Negué con apenas un movimiento de cabeza, sin despegar la mirada del frente.

—Solo que si este tipo habla cinco minutos más, voy a lanzarme por la ventana —le respondí.

Lia sonrió, arrugando el papel donde se suponía que estaba tomando apuntes. En lugar de fórmulas o conceptos, había garabateado el dibujo de una moto. Había escrito "zona 4" debajo.

—Te juro que si no fuera por los créditos, ya habría salido corriendo —murmuró.

Justo en ese momento, el celular de Lia vibró sobre la mesa. La pantalla se encendió por un segundo. Al igual que el mío, que estaba sobre el pupitre. Solo que el mío estaba silenciado; era una notificación.

Milo.

Levanté una ceja. Ella ya estaba viendo el mensaje.

—¿Algo? —susurré sin mirarla.

—Sí. Confirmando. Carrera esta noche. Zona 3. Veintidós treinta —me dijo en voz baja—. Y no lo organizan los Serpents. Va a estar bueno.

Lia retiró rápido la mano para cubrir el celular con la libreta.

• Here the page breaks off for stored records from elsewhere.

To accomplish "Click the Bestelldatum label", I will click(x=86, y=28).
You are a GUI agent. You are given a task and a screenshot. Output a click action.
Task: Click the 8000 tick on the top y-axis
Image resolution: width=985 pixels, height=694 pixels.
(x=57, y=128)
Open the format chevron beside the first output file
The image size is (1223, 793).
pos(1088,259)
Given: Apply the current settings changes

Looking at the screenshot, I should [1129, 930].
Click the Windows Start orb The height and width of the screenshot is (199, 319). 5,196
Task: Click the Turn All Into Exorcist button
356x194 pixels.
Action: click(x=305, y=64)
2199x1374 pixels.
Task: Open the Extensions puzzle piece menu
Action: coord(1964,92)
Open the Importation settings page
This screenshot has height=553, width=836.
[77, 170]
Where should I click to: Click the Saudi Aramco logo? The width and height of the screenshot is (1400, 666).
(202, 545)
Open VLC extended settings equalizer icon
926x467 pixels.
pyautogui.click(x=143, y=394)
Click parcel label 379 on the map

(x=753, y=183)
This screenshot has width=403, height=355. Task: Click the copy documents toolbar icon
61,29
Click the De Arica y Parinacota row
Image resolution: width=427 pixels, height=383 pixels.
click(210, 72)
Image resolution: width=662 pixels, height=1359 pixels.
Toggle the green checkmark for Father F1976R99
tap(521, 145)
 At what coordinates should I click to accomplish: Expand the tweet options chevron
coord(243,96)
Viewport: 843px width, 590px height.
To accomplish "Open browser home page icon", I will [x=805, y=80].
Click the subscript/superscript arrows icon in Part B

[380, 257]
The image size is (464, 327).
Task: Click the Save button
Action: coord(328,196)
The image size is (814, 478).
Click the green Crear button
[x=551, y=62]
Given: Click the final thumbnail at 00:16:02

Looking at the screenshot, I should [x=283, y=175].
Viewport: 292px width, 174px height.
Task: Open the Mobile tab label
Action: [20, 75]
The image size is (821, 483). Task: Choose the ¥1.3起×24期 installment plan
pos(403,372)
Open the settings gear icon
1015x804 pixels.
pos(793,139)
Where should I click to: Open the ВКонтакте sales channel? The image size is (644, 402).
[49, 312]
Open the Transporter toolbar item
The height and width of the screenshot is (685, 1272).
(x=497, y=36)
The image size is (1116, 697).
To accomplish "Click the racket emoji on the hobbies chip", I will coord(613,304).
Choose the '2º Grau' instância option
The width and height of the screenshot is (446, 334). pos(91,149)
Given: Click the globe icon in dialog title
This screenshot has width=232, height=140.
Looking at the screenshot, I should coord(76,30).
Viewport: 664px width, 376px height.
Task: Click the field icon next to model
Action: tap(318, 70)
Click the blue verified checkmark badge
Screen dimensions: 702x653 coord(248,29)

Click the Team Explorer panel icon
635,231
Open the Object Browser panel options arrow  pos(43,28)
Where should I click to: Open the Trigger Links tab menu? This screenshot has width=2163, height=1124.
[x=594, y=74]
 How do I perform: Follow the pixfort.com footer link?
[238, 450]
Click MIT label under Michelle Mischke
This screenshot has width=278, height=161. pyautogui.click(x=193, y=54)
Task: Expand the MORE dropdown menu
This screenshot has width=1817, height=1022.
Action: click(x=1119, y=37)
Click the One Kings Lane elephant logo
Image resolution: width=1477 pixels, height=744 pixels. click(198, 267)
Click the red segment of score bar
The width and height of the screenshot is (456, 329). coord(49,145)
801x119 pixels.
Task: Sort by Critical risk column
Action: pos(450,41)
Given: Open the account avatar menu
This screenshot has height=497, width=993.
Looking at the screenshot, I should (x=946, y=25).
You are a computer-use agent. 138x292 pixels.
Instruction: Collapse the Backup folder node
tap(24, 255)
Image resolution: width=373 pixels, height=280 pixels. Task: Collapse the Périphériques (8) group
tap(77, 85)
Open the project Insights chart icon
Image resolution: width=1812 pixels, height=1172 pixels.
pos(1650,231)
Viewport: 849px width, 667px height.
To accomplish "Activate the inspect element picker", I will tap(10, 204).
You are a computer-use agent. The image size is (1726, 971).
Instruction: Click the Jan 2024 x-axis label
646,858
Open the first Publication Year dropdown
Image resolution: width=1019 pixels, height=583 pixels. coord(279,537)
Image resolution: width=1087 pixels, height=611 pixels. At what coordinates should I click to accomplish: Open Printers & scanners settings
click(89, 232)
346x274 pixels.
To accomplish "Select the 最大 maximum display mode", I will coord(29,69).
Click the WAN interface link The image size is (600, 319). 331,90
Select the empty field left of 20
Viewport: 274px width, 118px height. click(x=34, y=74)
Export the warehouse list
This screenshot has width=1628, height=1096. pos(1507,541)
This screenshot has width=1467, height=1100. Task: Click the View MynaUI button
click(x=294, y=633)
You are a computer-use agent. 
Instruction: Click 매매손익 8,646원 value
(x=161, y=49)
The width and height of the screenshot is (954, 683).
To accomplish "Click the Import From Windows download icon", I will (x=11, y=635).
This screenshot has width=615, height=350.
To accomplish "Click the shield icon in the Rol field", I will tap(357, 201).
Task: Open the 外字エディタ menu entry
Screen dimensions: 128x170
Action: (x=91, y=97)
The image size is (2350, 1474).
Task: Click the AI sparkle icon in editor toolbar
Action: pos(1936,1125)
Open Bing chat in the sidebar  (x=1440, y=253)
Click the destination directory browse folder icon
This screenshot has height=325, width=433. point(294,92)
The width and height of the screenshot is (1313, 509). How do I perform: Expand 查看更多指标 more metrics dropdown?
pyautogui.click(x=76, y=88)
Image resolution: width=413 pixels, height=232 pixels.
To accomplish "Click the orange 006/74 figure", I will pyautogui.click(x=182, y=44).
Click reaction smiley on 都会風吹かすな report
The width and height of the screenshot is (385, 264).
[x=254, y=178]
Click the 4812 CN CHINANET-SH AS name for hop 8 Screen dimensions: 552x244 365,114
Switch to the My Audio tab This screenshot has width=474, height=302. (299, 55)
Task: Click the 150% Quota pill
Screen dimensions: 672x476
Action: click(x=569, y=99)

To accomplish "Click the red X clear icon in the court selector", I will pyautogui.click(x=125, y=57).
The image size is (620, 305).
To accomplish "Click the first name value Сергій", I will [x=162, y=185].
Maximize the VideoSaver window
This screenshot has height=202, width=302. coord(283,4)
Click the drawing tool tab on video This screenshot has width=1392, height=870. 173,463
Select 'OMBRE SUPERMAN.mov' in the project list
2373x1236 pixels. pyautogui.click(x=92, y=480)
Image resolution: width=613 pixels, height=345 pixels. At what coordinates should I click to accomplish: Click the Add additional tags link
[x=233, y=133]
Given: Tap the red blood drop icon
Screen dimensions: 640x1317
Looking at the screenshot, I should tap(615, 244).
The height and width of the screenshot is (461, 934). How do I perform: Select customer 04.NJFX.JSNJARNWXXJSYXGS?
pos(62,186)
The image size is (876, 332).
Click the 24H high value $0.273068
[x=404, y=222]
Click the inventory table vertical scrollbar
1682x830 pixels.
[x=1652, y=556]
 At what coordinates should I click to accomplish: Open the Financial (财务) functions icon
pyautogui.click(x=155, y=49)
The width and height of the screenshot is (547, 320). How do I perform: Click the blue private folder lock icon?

Asentí despacio. Esa parte era importante. Si los Serpents no estaban metidos, las cosas serían más limpias. O, por lo menos, más rápidas.

Otro mensaje apareció.

Milo: Una de ustedes debe correr. Avísenme para ir a preparar a la bestia.

La "bestia" era su forma de llamar a nuestras motos. Modificada pieza por pieza. No era la más rápida, pero sí me respondía en cada curva, en cada tramo. Éramos solo nosotras dos. Mi secreto. Mi promesa personal.

—¿Qué hacemos? —preguntó Lia, esta vez más seria.

La miré. Solo unos segundos. Lo suficiente para que entendiera lo que ya había decidido.

—Voy yo —dije.

—¿Segura?

—Sí. Es zona 3, la conozco bien.

Sus dedos tamborilearon contra el cuaderno, justo donde había dibujado. Sabía que quería decirme algo más, pero no lo hizo. En vez de eso, se acomodó en el asiento y murmuró:

—Entonces esta noche, sin errores. Y si aparece alguno de esos idiotas…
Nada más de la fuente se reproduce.